## What to do
• a. In the sermon on the heart of the Christian faith, what did James become after the risen Jesus came to him?
• b. Resume the sermon on the heart of the Christian faith, starting right after its last sentence.

If you were asked what you believed was at the heart of the Christian faith, what was essential to be believed, what would you say?

St. Paul put it this way: "I want to remind you of the gospel I preached to you, which you received and on which you have taken your stand. By this gospel you are saved.... This is what we preach, and this is what you believed." (1 Corinthians 15:1,2,11)

He is underlining what he considered the heart of his message, the essential core of his communication to them, which he received from the other apostles, and what he passed on to them of first importance. This is the foundation on which they have built their lives. This is the truth by which they are experiencing the salvation of God. This is the eternal reality which is transforming their lives. This is what they are to hold onto and never let go. Whatever else fails it is this which will pull them through. This is of first importance. What is it?

First, that Christ died for our sins according to the Scriptures. He took our place on the Cross and died so that we might be forgiven and made acceptable to God, and ourselves.

Secondly, that Christ was buried. He really died, and he really was buried. Despite being the Son of God he experienced all the sufferings and terrors of dying and death. He truly took upon himself our sinful and weak humanity.

Thirdly, that Christ was raised on the third day according to the Scriptures. He fulfilled the prophecies and defeated death and judgment on our behalf. His resurrection made it possible for all those who follow him to be victorious over sin, death and evil.

Fourthly, he appeared to Peter and then to the Twelve. He appeared not to gullible and expectant followers, but those who were depressed and disbelieving. Peter had denied him in the courtyard of the high priest. The other disciples were hiding for fear of following Jesus to death. Thomas wasn't there when Jesus appeared to the others, and had to be persuaded by the wounds in Jesus' hands and sides that he had indeed risen from the dead.

Fifthly, he appeared to more than five hundred of his disciples at the same time - probably in Galilee, where many of them had returned after the crucifixion - when the apostles gathered them together for a reunion. Luke tells us that Jesus "gave many convincing proofs that he was alive. He appeared to them over a period of forty days and spoke about the kingdom of God." (Acts 1:3) Most of these were still living when Paul wrote to the Corinthians so their testimony could be corroborated.

Sixthly, he appeared to James, then to all the apostles. James was his half-brother who would have been the last to believe that Jesus could do anything miraculous. He thought Jesus was out of his mind when he began his ministry (Mark 3:21). His brothers did not believe in his claims to be the Son of God. (John 7:5) But Jesus came to him after the resurrection and James was persuaded and became the leader of the church in Jerusalem.

Seventhly, he appeared to Paul himself, an enemy and persecutor of the church, who supported the martyrdom of Stephen. We are told that he began to 'destroy the church. Going from house to house, he dragged off men and women and put them into prison." (Acts 8:3) This antagonist of the faith was arrested by Jesus on the road to Damascus, where he was going to continue his persecution. He was stopped in his tracks by a blinding light from heaven which flashed around him. This is how singer Johnny Cash described the appearance in his novel of St. Paul, entitled Man in White.

## Dataset
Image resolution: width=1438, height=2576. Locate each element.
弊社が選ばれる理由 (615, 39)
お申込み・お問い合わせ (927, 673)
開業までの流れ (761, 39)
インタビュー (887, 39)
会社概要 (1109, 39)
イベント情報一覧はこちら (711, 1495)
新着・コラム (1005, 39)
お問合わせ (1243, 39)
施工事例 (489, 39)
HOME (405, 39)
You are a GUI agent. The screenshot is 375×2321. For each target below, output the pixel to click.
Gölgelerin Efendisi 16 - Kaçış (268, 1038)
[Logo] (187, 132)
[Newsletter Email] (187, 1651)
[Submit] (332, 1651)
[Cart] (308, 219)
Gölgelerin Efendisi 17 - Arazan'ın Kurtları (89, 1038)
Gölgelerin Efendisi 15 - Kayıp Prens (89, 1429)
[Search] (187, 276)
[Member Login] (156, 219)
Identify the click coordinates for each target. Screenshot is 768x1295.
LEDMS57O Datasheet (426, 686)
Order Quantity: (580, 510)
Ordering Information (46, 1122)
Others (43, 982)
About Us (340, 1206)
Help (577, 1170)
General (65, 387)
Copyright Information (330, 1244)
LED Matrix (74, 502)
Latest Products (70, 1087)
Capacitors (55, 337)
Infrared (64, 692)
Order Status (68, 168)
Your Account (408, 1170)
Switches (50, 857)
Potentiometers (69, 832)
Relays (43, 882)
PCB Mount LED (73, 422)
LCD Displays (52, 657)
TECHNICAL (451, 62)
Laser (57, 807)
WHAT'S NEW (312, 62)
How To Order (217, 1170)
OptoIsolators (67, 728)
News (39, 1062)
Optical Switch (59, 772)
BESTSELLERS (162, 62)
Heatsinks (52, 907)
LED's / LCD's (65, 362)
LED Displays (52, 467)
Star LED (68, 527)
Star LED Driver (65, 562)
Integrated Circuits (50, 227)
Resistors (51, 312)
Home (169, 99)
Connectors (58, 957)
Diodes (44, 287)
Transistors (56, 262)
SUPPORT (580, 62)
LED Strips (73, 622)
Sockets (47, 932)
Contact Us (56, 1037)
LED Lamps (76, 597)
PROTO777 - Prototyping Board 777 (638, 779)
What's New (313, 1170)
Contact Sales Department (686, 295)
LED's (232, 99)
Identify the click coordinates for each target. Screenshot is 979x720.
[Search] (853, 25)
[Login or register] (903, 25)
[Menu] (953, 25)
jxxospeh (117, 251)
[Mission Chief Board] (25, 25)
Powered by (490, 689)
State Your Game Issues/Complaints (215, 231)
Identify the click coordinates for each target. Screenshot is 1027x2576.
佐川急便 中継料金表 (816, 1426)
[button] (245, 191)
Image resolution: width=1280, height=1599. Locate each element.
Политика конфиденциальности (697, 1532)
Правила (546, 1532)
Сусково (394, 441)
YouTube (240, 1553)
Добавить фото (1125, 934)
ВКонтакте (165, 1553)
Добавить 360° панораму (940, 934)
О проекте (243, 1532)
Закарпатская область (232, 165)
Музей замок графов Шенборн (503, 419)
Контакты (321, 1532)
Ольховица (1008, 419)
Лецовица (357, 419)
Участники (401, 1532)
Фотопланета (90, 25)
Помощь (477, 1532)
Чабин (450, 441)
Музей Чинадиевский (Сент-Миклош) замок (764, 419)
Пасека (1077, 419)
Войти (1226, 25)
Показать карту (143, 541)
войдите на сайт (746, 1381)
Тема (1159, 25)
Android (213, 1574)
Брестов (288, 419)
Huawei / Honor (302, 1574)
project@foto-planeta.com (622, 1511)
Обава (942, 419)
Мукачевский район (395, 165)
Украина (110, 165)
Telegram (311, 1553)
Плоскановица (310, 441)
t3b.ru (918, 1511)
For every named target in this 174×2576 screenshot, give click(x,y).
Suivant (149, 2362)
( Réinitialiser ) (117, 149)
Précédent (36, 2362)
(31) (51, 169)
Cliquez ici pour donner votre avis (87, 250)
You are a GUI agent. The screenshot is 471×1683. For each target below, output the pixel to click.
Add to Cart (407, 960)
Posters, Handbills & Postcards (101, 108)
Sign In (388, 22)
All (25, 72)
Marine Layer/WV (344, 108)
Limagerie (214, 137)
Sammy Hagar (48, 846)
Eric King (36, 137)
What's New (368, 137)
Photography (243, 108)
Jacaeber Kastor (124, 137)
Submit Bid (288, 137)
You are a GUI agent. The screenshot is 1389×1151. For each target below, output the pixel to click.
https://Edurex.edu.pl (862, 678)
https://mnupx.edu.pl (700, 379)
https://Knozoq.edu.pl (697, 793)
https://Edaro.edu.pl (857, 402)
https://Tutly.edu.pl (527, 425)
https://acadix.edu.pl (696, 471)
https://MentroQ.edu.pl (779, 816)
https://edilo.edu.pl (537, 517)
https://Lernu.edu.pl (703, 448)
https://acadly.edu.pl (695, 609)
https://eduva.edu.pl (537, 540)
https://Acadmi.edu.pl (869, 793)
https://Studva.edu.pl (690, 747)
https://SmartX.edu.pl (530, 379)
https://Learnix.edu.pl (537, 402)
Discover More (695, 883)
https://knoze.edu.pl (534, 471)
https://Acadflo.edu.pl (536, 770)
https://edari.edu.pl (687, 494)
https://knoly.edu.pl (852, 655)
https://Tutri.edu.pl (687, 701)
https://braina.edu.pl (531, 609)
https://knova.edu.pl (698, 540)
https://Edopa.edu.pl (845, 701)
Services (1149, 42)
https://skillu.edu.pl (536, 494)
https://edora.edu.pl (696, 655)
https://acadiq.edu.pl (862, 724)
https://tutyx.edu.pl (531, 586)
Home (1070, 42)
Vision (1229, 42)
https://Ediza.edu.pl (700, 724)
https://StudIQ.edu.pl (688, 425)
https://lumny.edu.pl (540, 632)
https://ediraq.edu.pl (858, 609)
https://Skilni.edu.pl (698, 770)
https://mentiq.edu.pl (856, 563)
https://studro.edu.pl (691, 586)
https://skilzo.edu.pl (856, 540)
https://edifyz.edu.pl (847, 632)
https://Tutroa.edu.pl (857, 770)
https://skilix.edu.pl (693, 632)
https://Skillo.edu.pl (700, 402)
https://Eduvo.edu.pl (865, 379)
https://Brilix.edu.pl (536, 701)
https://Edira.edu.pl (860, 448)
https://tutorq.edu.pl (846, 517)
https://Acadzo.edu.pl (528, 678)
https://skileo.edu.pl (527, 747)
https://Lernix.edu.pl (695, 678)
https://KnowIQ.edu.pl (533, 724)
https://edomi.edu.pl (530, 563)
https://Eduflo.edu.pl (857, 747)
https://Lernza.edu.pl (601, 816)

## Outputs for the tasks
• a. He became the leader of the church in Jerusalem.

• b.
"Before he could cry out, he was overwhelmed by pure light. The awesome brilliance of a light far greater than the sun burst through the gulf between heaven and earth. The Shekinah glory streamed with such force that Saul and his companions fell to the ground. The nucleus of the light's power appeared before his eyes in such splendor that instant prostration was the result. One moment he was on his feet, the next he was on his back, his face blistered and his hair singed. Though the center from which the light emanated had been before him, he felt its heat all over his body. He quivered in shock.

"The light, the beautiful, horrible light. And there before his eyes, manifested physically in glorified reality, for just a split second, was the figure of the Man in White. The Man, carried to the earth to appear before Saul in a stream of wonderful, dazzling beauty, a flowing stream of divine substance, came in a white so white, so pure, so brilliant that his eyes were seared and scaled over.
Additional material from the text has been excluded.